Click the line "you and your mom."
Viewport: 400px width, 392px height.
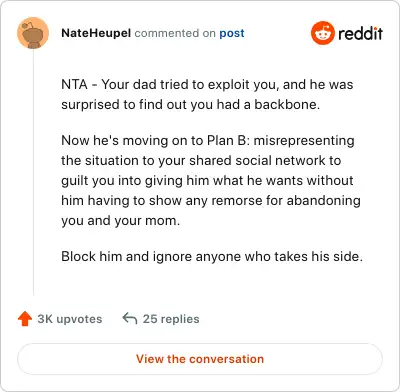point(121,221)
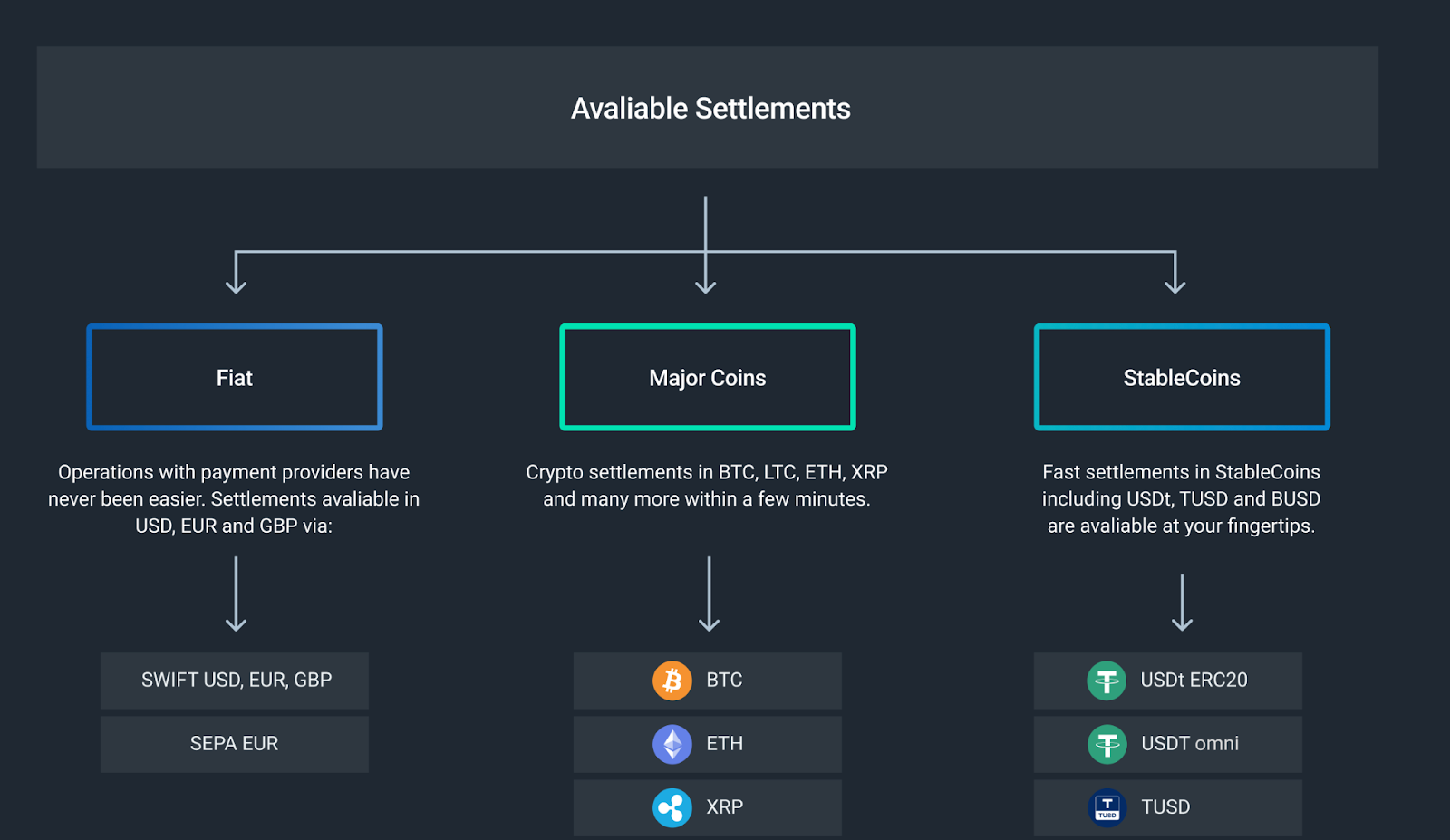Click the Ethereum diamond logo icon
1450x840 pixels.
click(672, 744)
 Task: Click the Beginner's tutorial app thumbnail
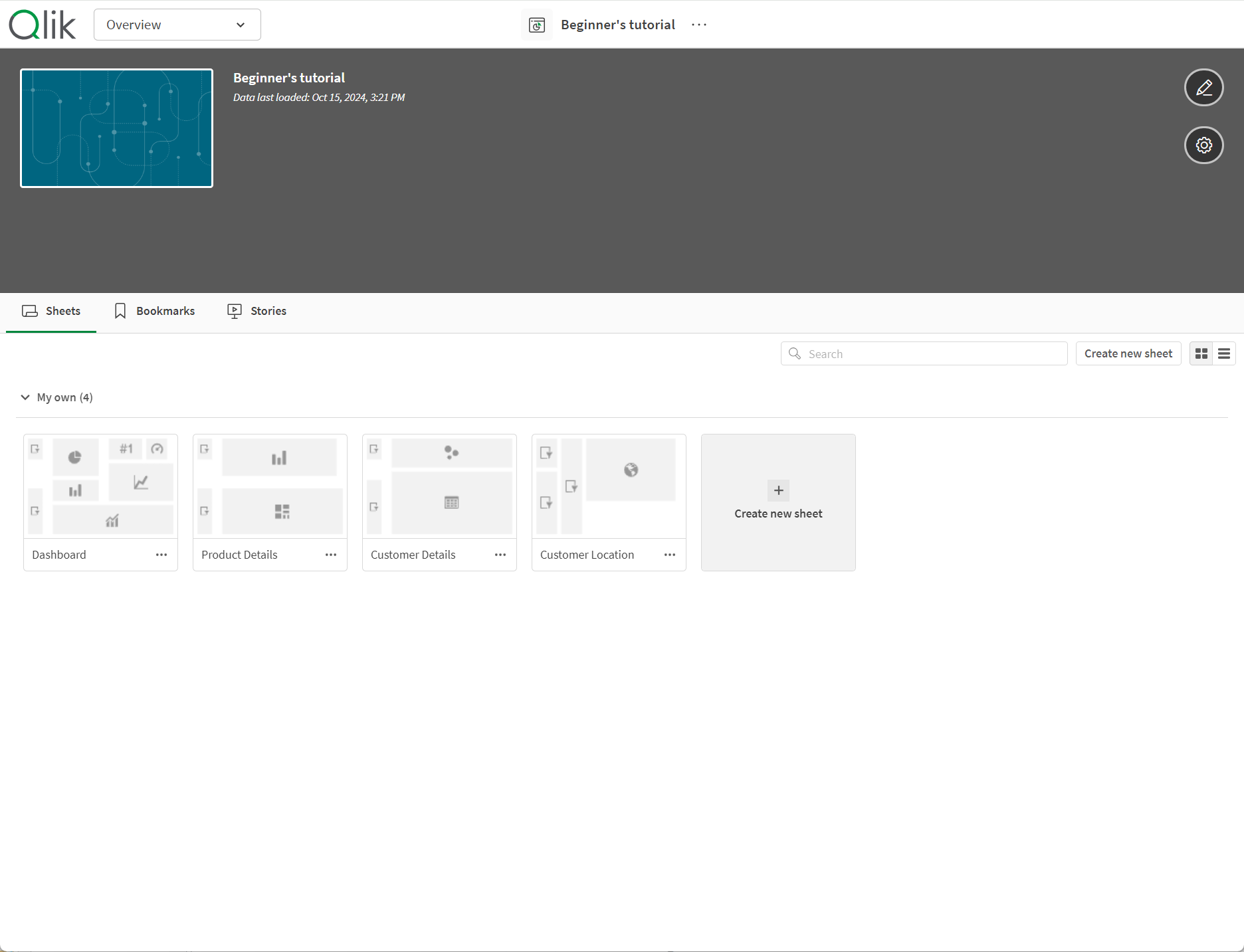point(117,128)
--------------------------------------------------
WORK ITEM: The answer must be an exact copy of the records above, with the pictures left out.

FINISHED TASK:
Click the line "you and your mom."
Viewport: 400px width, 392px height.
point(121,221)
Click the Ethereum diamond logo icon
1450x840 pixels.
click(672, 744)
 Task: Click the Beginner's tutorial app thumbnail
point(117,128)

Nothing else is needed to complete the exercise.